Pelo menos você estava na ilha!
hahahah como sempre muito bom!
Camila,
a referência a queda na piscina foi excelente. Fiquei aqui pulando que nem um retardado.
Nonô está ganhando um ar mais autoritário. Estou com medo do que possa acontecer com o proletário.
É imprescindível tomar cuidado com os rumos da história no atual estágio em que as personagens se encontram.
Nada mais.
Prolet. Arneiro
Hoje estamos aqui para celebrar a morte do menino de cabelo estranho.
Amém.
Quem mandou os idiotas terem a idéia de acender aquela fogueirinha... Arrhhhh... São uns imbecis, isso que dá deixar meninos tomarem conta das coisas...
Ass. Miss Piggy
tadinemo
Amai o próximo do mesmo geito que é amado. Falai que ama à aquele que realmente ama. Odiai aquele que te empurrou na piscina.

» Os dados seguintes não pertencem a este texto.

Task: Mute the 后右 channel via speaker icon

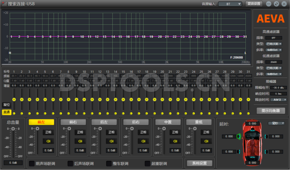Action: tap(143, 141)
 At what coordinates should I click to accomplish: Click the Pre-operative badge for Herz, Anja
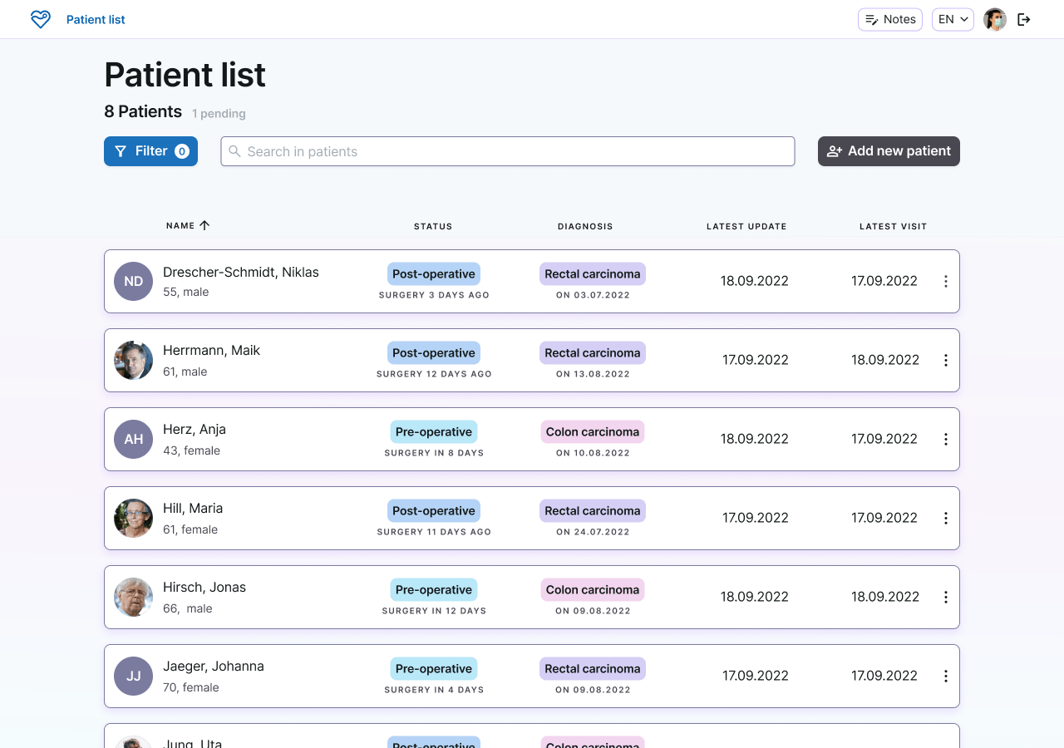coord(433,431)
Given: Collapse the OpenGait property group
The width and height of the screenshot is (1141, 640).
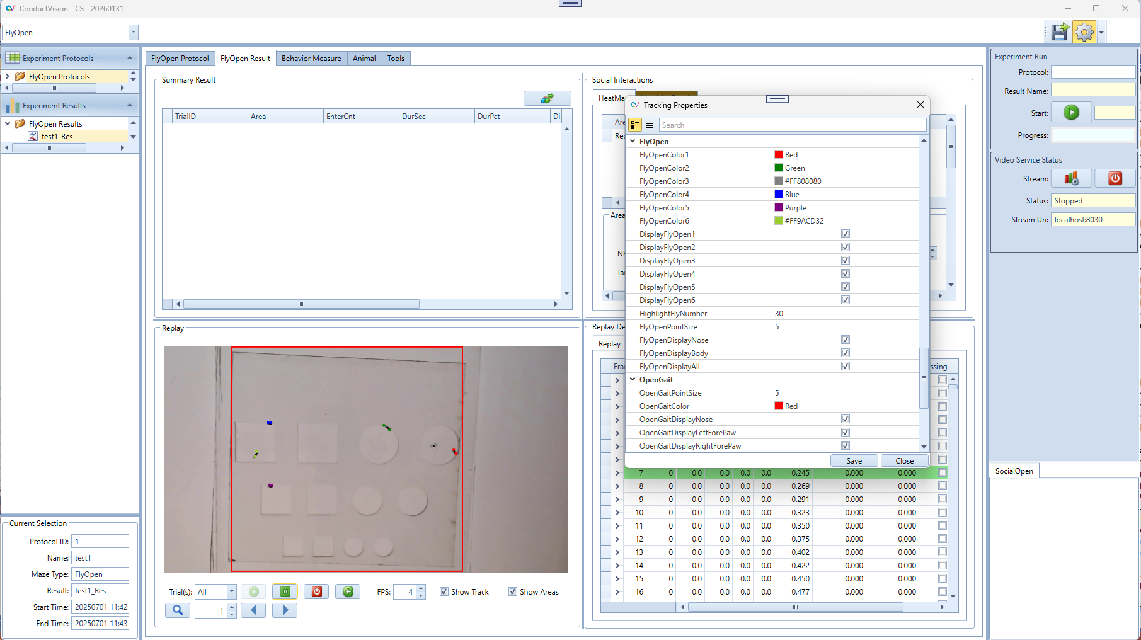Looking at the screenshot, I should 633,380.
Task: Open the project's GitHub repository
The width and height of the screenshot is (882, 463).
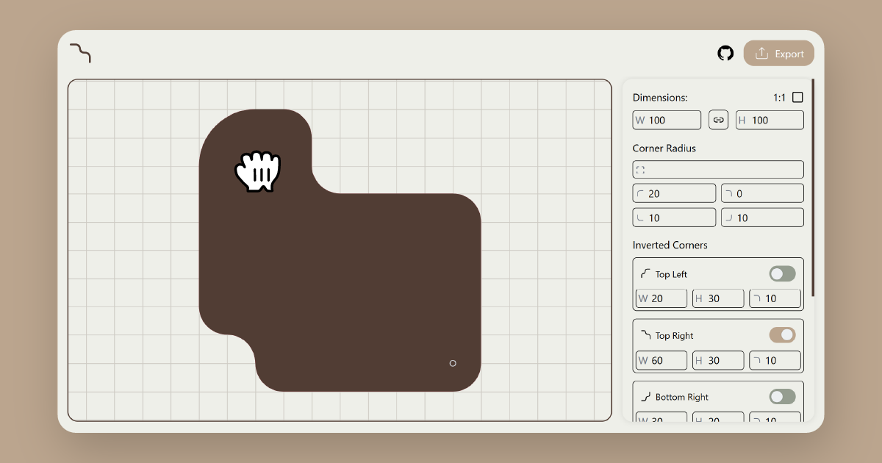Action: point(725,53)
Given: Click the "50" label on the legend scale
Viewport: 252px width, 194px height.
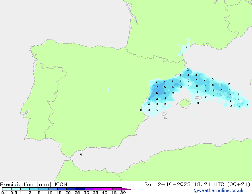Looking at the screenshot, I should tap(123, 193).
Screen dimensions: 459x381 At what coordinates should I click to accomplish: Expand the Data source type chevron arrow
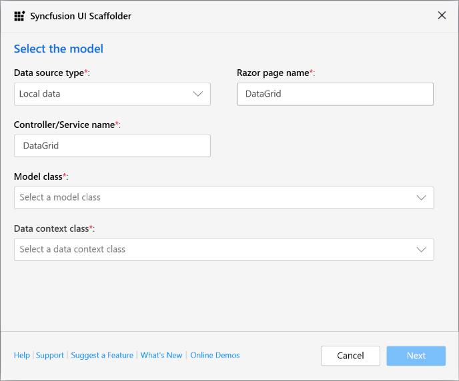[197, 94]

excelente comentário, guru!
ei pessoal, posso escrever o próximo capítulo?
Não, eu não concordo que vc escreva um capítulo, seria estranho.
seria... errado!
Queremos apêndice!!!
Queremos apêndice!!!
Queremos apêndice!!!
não posso postar o apêndice enquanto a Muri não postar o...uma outra coisa. existe uma ordem que eu preciso respeitar.